Diez años tenía la víctima cuando empezaron las agresiones que se prolongaron por siete años. Hoy, todavía siendo menor, decidió denunciar. Su edad y circunstancias no la salvaron del juicio público que conlleva ser mujer. Tan pronto se reveló la acusación, salió el ejército de “bravos” en defensa del jugador, sin importar que el objetivo sea una adolescente.
Y es que parece que en las redes sociales no hay ley: la identidad y la fotografía de la víctima ya circula para alimentar el morbo de los desquehacerados y los defensores de machos, que generan interacción con reacciones que la cosifican y revictimizan sin piedad.
Como ella, reveló la Fiscalía del Estado, hay otras dos jóvenes que ya habían presentado denuncias; dos carpetas que dejaron en el cajón por quién sabe cuánto tiempo y por qué, y de las que apenas hasta ahora se acuerdan.
Para nadie es desconocida la relación de Omar “N” con políticos y empresarios que ahora se dicen impactados por el mal comportamiento del que alguna vez fue calificado como un deportista ejemplar y postulado como embajador mundialista. Aparentemente, ninguno de ellos, ni siquiera siendo autoridad, se enteró de las otras dos presuntas víctimas, abandonadas a su suerte.

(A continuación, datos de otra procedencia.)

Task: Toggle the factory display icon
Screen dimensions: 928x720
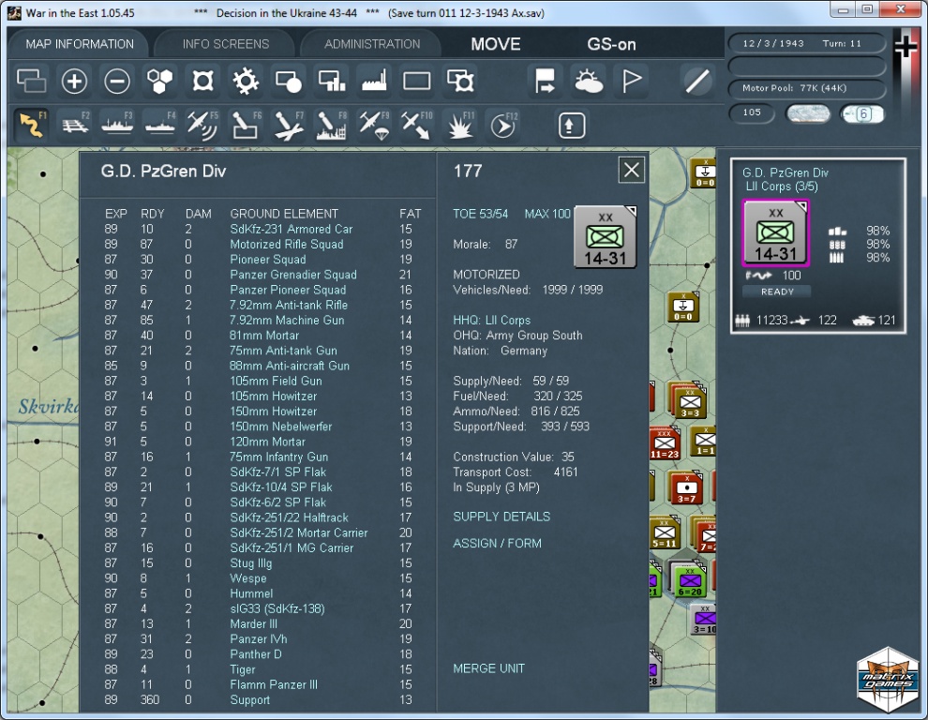Action: click(375, 82)
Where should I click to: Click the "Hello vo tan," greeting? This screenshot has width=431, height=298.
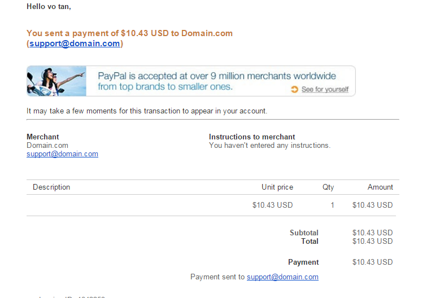49,7
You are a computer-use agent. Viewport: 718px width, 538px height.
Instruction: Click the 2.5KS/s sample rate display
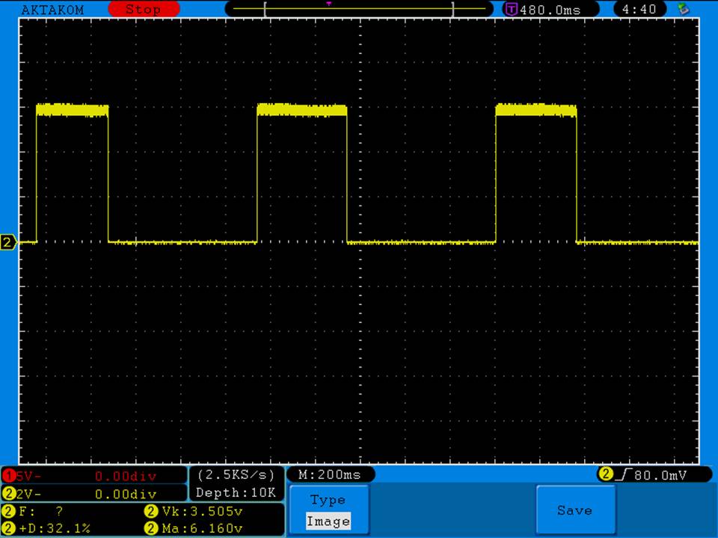236,475
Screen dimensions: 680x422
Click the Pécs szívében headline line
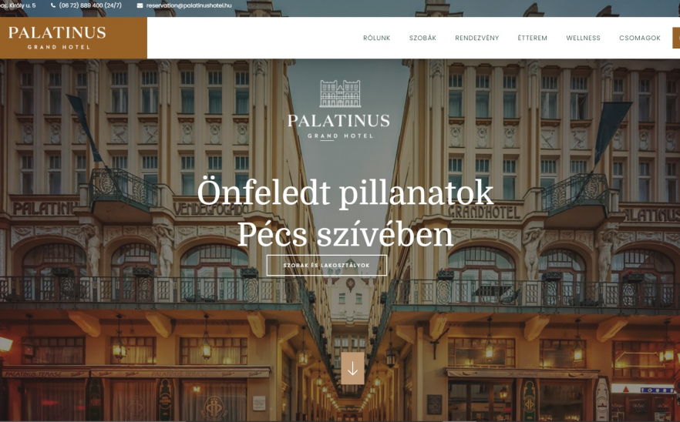coord(345,234)
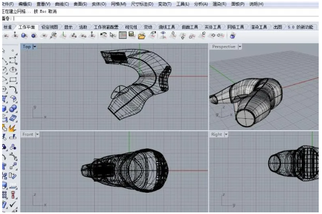
Task: Expand the Perspective viewport dropdown arrow
Action: pos(240,47)

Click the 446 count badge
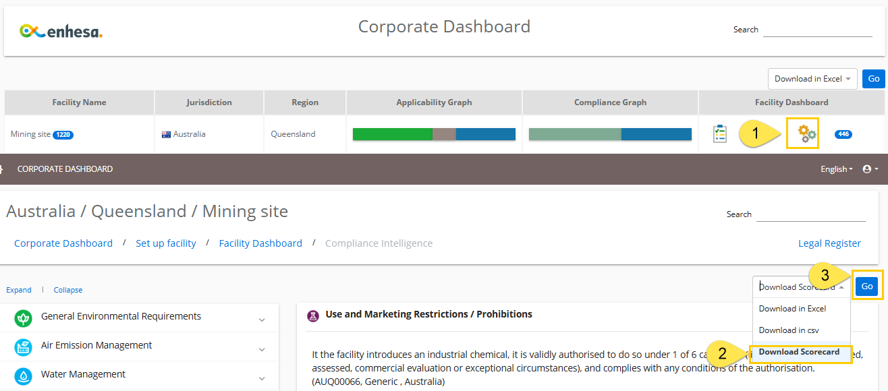pyautogui.click(x=843, y=134)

El estruendo de las ovaciones y la intensidad de los reflectores ensordecen y ciegan a los fanáticos. Se niegan a bajar de su pedestal al ídolo con el que festejaron goles aferrados a una camiseta, que lo que hace a puerta cerrada no quita los logros en su carrera profesional, que no tiene relación una cosa con la otra. Pero sí. Porque lo personal es político. El poder que da el prestigio y las relaciones, crean una burbuja de privilegio e impunidad, que cuando se revientan, ya no son tan “bravos”.